The people who use BR’s passenger services are mainly the better-off. The poor suffer from the diversion of resources out of improving roads and bus services, into keeping up the railways. It is the suburban owner-occupier who supports BR’s commuter services. It is the businessman who uses Inter-City: the poor go by car. If the resources had been pumped into bus transport that have been lavished on the railways, we would no doubt now have a flexible system of rural transport based on post-buses, instead of a sporadic system of branch line services. We would no doubt have a fast and comfortable express inter-city bus service, on the lines of Trailways and Greyhound in the United States. We might even have taken note of the series of studies which suggested that for town commuting, buses are faster, cheaper, less polluting and use less fuel than trains.”

The author was Frances Cairncross writing on 29th April 1974. She was then the Economics Correspondent for The Guardian. Now she is CBE and the Chairs the Executive Committee of the Institute of Fiscal Studies among other.

There can be few greater scandals than the railways. The network absorbs billions of pounds of taxpayer’s cash every year whilst carrying only 3% of the nation’s journeys on a system which, if converted to roads, would provide seats for all London’s crushed railway commuters in express coaches occupying one seventh of the capacity available at a fraction the cost of the train. 

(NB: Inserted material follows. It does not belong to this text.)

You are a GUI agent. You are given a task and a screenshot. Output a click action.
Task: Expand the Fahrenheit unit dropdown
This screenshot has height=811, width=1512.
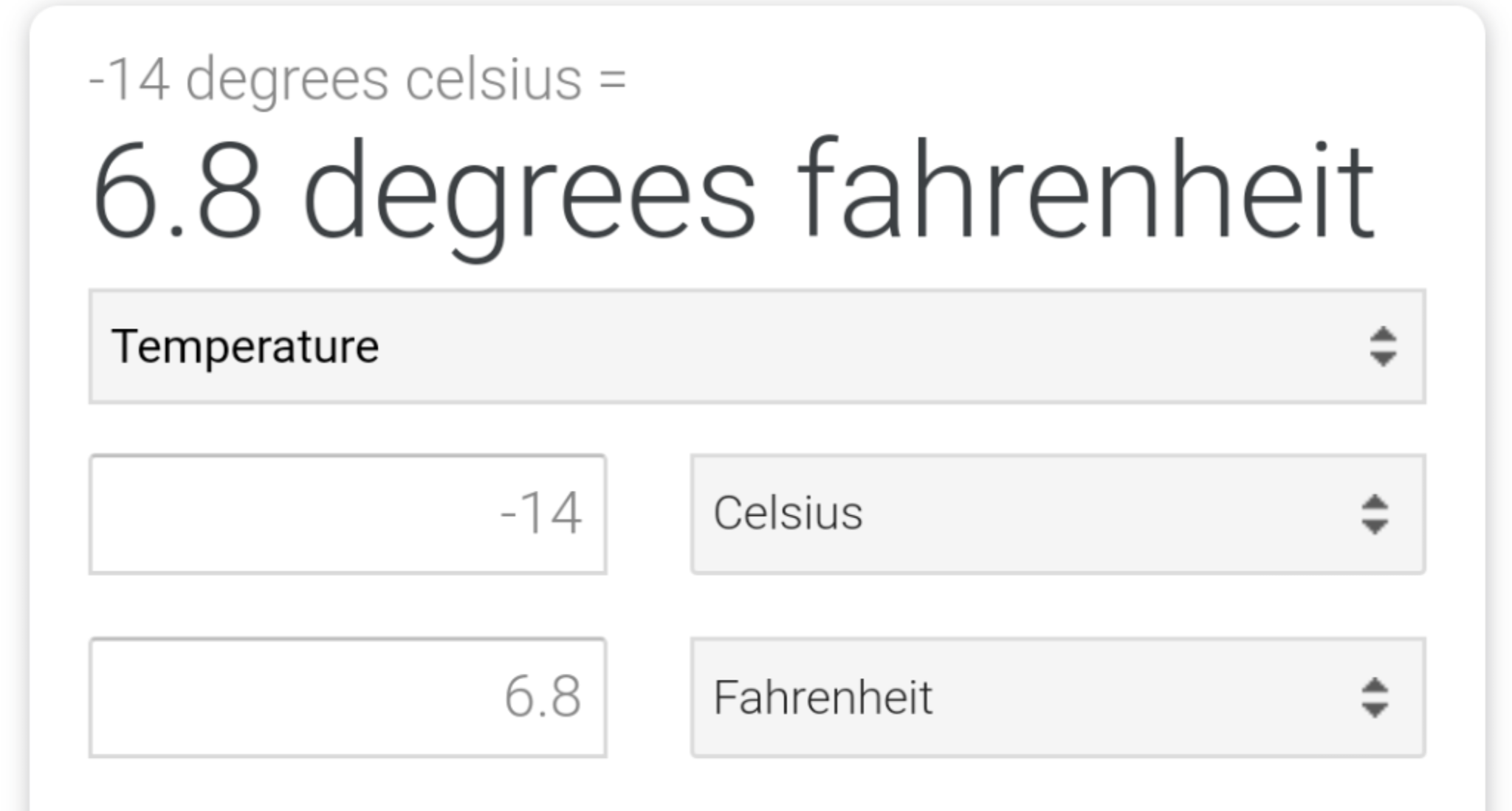pyautogui.click(x=1057, y=697)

For the arithmetic, a map and pictures see: http://www.transport-watch.co.uk/topic-15-london-waste-battersea-and-north-marylebone.  For comparisons see: http://www.transport-watch.co.uk/topic-2-road-rail-comparisons-summary-findings and the associated links

Consider Bombardiers evidence to the Transport Committee’s Inquiry into the Future of the Railway, seventh report of session 2003-4. In Volume 2 at Ev 479 we find this train manufacturers saying, “To give a few figures – to carry 50,000 people per hour in one direction we would need a road 175 m wide used by cars, or a 35 m road used by buses or a 9m wide track bed for a metro or a commuter railway. In contrast to that we have the New York Express coach lane, 4 miles long including 1.5 miles in tunnel, a lane which is a mere 11 feet wide, offering 30,000 seats in the peak hour in close to 700 45-seat coaches.  Moreover, as long ago as the 1970s Don Morin, Chief of Public Transport in the USA said that there was no movement corridor in the world which could not be satisfied by one express coach lane. To illustrate, 1,000 coaches per hour travelling at 100 kph would have average headways of 100 metres. If those coaches each had 75 seats they would offer 75,000 per hour. In comparison, at Waterloo main line we have less than 50,000 crushed passengers in the peak hour travelling in trains requiring four inbound tracks. Express coaches to satisfy that would occupy less than one-quarter of the space there available.

Here I cite Stewart Joy, Chief Economist to British Railways in the late 1960s, or early 1970s.  He wrote in his book ‘The Train that Ran Away’ that “… there were those in the British Transport Commission and the Railways who were cynically prepared to accept the rewards of high office in return for the unpalatable task of tricking the Government on a mammoth scale.  Those men”, Joy wrote, “were either fools or knaves”.

Now, some 40 years later, we have the same – at immense cost to the nation, and particularly to London commuters, let alone HS2.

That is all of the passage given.